**Exercise details**
Among the entries below, find the lines holding "field" and copy them.

Collected data entries:
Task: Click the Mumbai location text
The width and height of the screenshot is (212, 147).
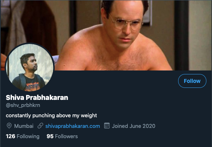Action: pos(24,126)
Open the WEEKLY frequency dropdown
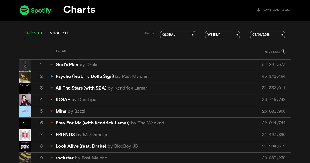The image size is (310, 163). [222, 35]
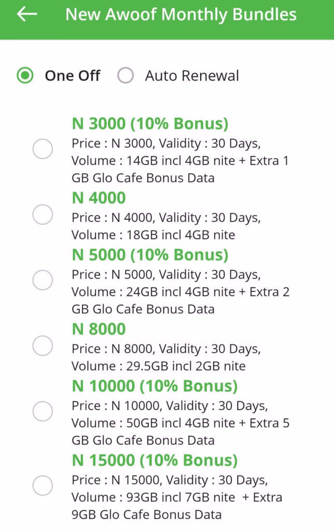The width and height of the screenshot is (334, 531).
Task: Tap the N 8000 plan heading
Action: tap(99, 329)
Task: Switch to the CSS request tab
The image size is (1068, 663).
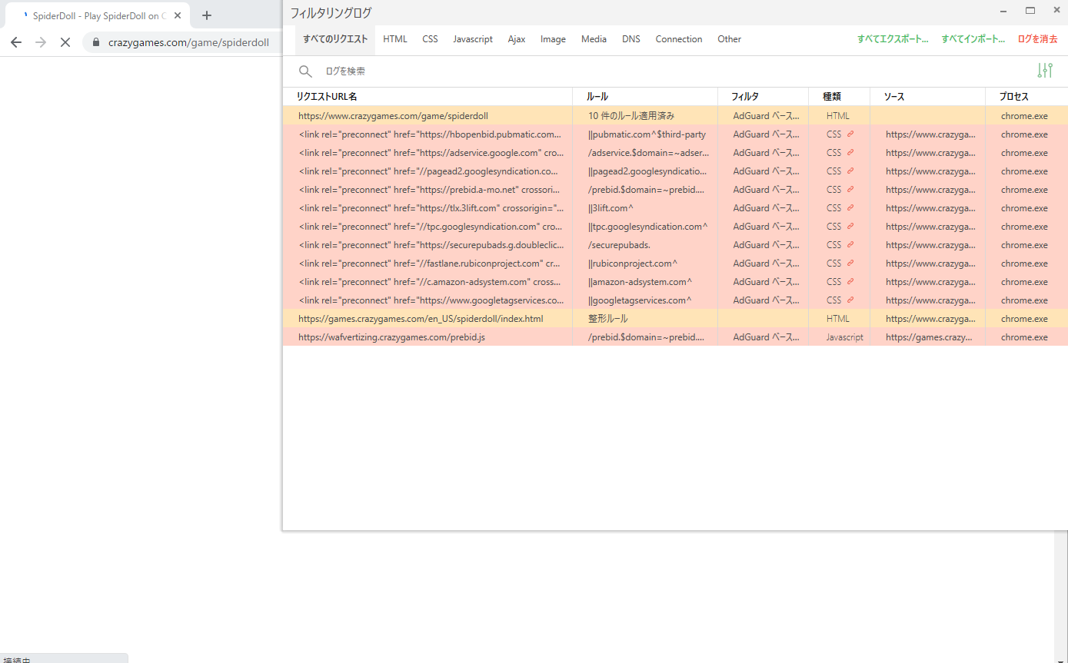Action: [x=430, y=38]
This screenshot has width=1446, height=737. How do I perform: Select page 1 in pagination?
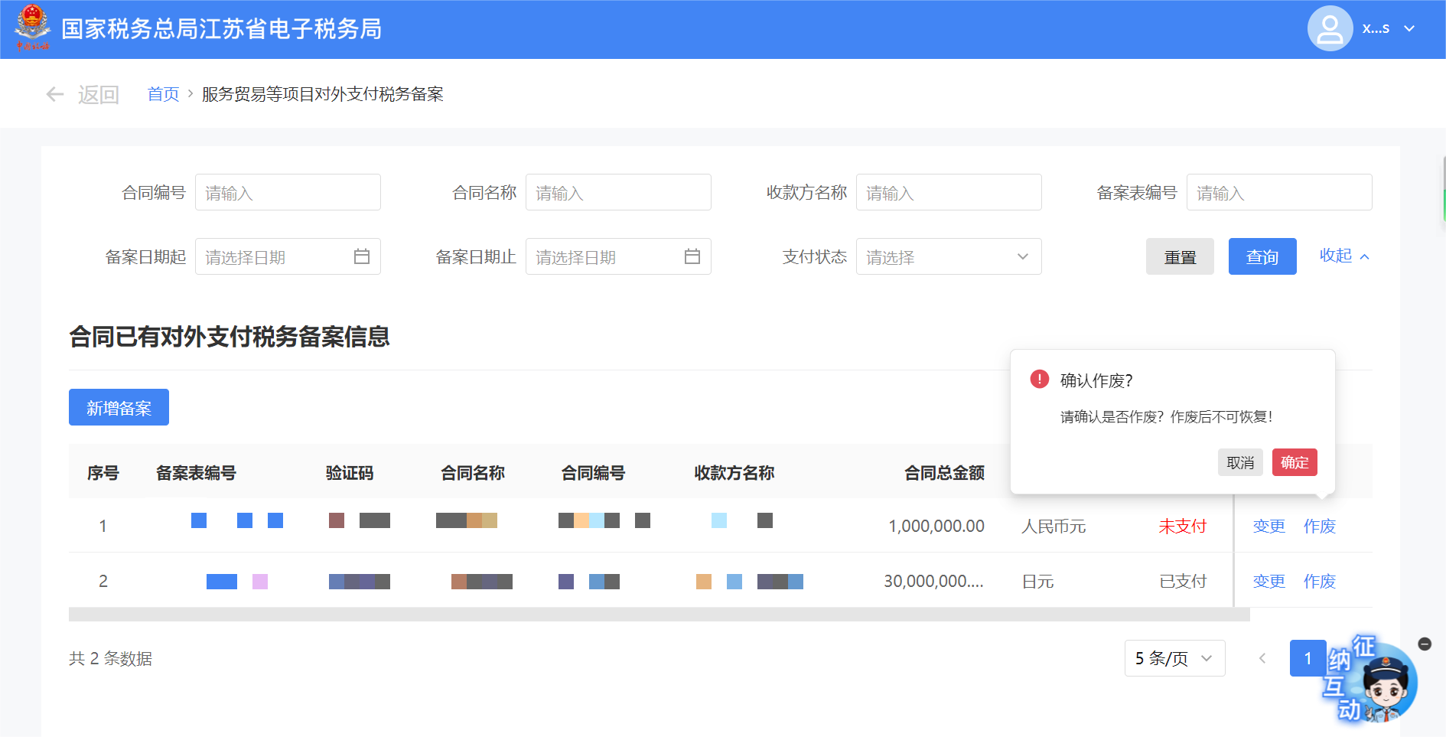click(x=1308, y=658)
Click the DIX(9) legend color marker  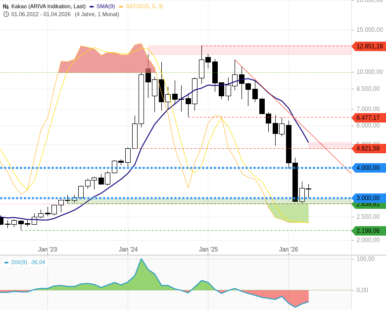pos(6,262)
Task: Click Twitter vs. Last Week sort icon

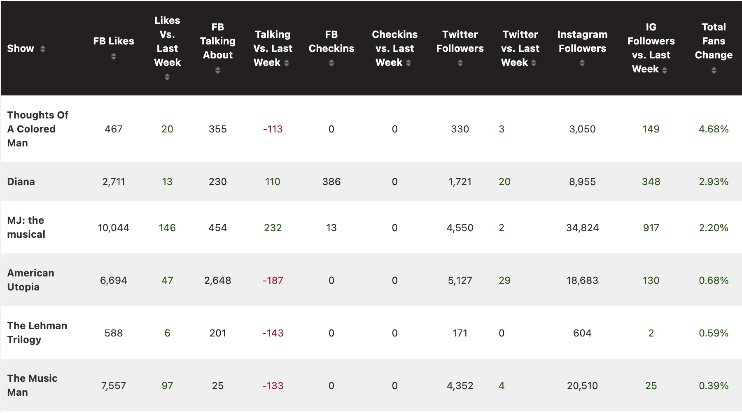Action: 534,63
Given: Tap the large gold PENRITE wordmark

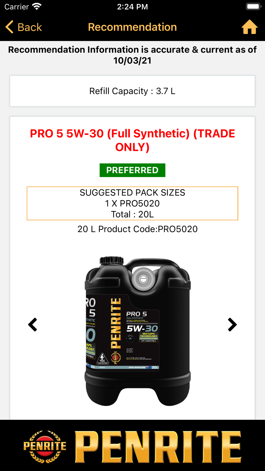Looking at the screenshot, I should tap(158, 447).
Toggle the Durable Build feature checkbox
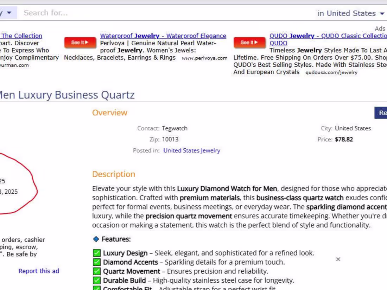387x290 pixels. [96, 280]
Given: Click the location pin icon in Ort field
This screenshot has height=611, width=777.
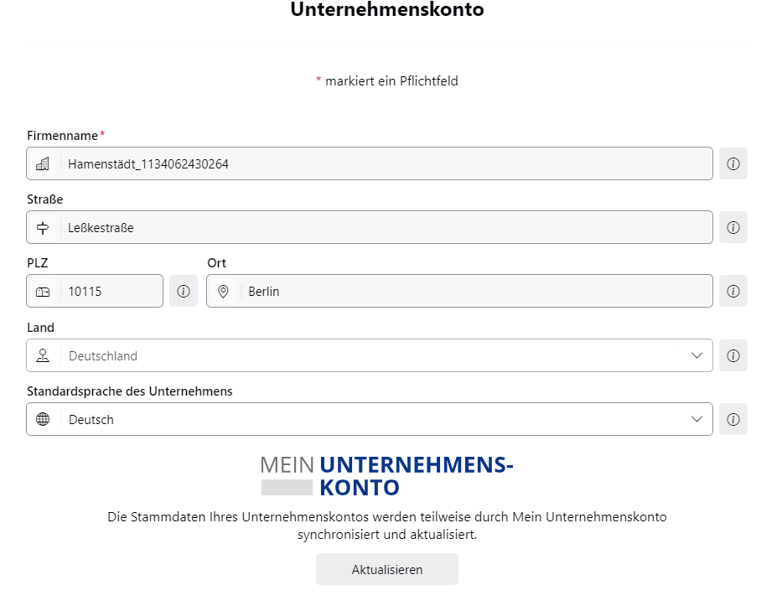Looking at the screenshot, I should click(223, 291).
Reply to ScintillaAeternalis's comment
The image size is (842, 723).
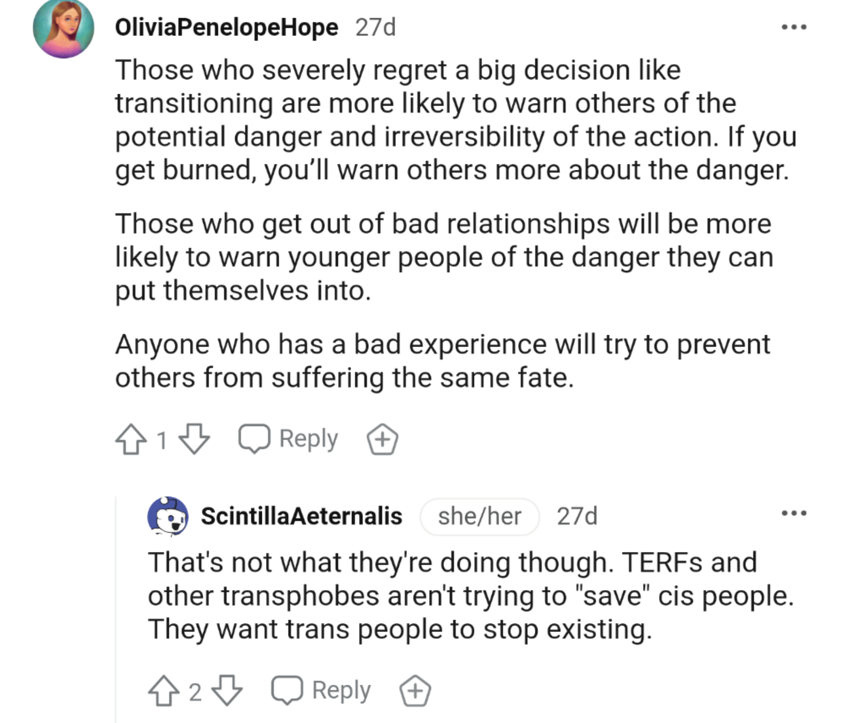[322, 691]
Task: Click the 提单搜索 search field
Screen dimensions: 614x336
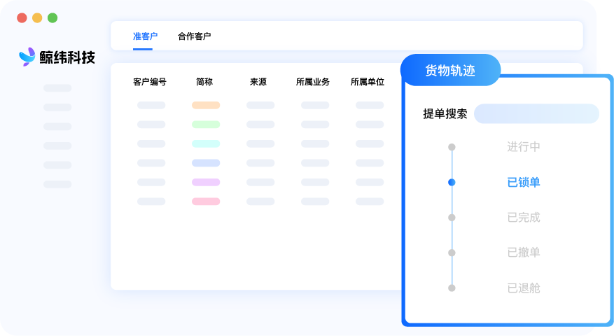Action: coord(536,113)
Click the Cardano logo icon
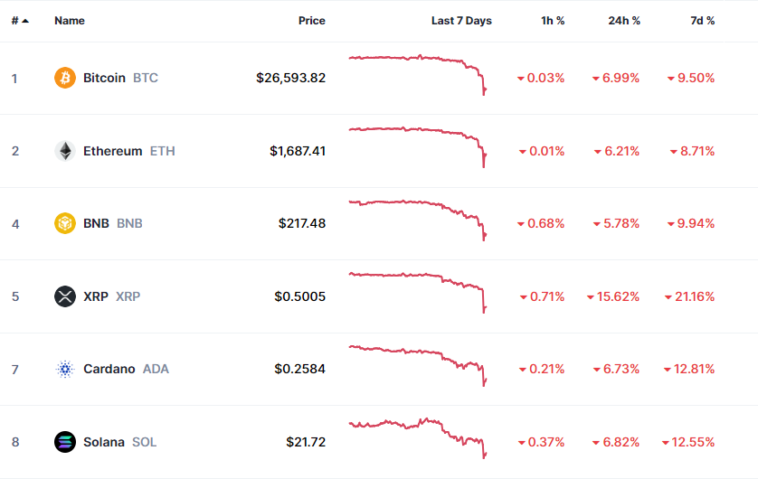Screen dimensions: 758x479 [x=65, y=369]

**Solution for this task**
Given: Click the location pin icon in Ort field
Task: Click the 提单搜索 search field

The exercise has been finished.